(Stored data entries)
= = = = = = =

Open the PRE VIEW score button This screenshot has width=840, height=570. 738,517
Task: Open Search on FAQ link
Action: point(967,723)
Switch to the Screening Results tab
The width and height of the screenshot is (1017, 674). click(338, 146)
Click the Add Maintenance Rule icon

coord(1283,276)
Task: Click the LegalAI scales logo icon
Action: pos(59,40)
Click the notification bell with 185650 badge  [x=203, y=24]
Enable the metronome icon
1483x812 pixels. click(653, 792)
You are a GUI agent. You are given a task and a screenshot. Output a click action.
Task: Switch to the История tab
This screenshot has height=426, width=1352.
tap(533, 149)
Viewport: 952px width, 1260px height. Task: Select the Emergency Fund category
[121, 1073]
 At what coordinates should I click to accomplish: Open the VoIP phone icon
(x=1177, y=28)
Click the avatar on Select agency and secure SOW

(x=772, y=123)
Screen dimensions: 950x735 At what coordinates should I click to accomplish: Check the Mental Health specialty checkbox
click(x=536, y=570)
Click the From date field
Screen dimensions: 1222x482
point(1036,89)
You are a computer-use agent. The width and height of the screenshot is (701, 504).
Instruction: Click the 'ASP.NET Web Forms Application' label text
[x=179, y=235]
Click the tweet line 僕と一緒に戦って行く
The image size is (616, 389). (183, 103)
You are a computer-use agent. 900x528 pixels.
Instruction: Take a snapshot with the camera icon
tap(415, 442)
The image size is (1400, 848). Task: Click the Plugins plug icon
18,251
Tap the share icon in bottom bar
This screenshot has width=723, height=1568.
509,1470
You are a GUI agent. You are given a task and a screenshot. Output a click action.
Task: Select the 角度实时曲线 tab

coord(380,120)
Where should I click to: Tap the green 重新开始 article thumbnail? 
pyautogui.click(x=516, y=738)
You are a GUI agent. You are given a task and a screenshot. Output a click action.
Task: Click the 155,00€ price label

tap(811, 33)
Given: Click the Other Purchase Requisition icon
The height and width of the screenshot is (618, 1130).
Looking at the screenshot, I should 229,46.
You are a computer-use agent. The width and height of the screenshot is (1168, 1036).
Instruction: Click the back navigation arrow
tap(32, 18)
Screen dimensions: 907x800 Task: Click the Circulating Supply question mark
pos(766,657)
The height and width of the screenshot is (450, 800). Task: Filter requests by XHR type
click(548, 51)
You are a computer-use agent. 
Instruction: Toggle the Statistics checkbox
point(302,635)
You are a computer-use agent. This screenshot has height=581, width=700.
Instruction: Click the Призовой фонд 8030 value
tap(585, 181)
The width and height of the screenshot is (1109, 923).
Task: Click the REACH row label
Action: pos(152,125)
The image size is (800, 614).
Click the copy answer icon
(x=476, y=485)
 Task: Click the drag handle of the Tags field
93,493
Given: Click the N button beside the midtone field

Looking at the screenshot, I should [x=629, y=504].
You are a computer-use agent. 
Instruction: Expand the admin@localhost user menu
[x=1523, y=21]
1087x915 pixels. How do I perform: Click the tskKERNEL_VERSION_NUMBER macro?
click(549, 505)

= = = = = = =

▸ WORK TO BE COMPLETED: This exercise needs each record retyped exactly as shown.

▸ FINAL ANSWER:
Open the PRE VIEW score button This screenshot has width=840, height=570. 738,517
Task: Open Search on FAQ link
Action: point(967,723)
Switch to the Screening Results tab
The width and height of the screenshot is (1017, 674). click(338, 146)
Click the Add Maintenance Rule icon

coord(1283,276)
Task: Click the LegalAI scales logo icon
Action: pos(59,40)
Click the notification bell with 185650 badge  [x=203, y=24]
Enable the metronome icon
1483x812 pixels. click(653, 792)
You are a GUI agent. You are given a task and a screenshot. Output a click action.
Task: Switch to the История tab
This screenshot has height=426, width=1352.
tap(533, 149)
Viewport: 952px width, 1260px height. Task: Select the Emergency Fund category
[121, 1073]
 At what coordinates should I click to accomplish: Open the VoIP phone icon
(x=1177, y=28)
Click the avatar on Select agency and secure SOW

(x=772, y=123)
Screen dimensions: 950x735 At what coordinates should I click to accomplish: Check the Mental Health specialty checkbox
click(x=536, y=570)
Click the From date field
Screen dimensions: 1222x482
point(1036,89)
You are a computer-use agent. The width and height of the screenshot is (701, 504).
Instruction: Click the 'ASP.NET Web Forms Application' label text
[x=179, y=235]
Click the tweet line 僕と一緒に戦って行く
The image size is (616, 389). (183, 103)
You are a computer-use agent. 900x528 pixels.
Instruction: Take a snapshot with the camera icon
tap(415, 442)
The image size is (1400, 848). Task: Click the Plugins plug icon
18,251
Tap the share icon in bottom bar
This screenshot has width=723, height=1568.
509,1470
You are a GUI agent. You are given a task and a screenshot. Output a click action.
Task: Select the 角度实时曲线 tab

coord(380,120)
Where should I click to: Tap the green 重新开始 article thumbnail? 
pyautogui.click(x=516, y=738)
You are a GUI agent. You are given a task and a screenshot. Output a click action.
Task: Click the 155,00€ price label

tap(811, 33)
Given: Click the Other Purchase Requisition icon
The height and width of the screenshot is (618, 1130).
Looking at the screenshot, I should 229,46.
You are a computer-use agent. The width and height of the screenshot is (1168, 1036).
Instruction: Click the back navigation arrow
tap(32, 18)
Screen dimensions: 907x800 Task: Click the Circulating Supply question mark
pos(766,657)
The height and width of the screenshot is (450, 800). Task: Filter requests by XHR type
click(548, 51)
You are a computer-use agent. 
Instruction: Toggle the Statistics checkbox
point(302,635)
You are a computer-use agent. This screenshot has height=581, width=700.
Instruction: Click the Призовой фонд 8030 value
tap(585, 181)
The width and height of the screenshot is (1109, 923).
Task: Click the REACH row label
Action: pos(152,125)
The image size is (800, 614).
Click the copy answer icon
(x=476, y=485)
 Task: Click the drag handle of the Tags field
93,493
Given: Click the N button beside the midtone field

Looking at the screenshot, I should [x=629, y=504].
You are a computer-use agent. 
Instruction: Expand the admin@localhost user menu
[x=1523, y=21]
1087x915 pixels. How do I perform: Click the tskKERNEL_VERSION_NUMBER macro?
click(549, 505)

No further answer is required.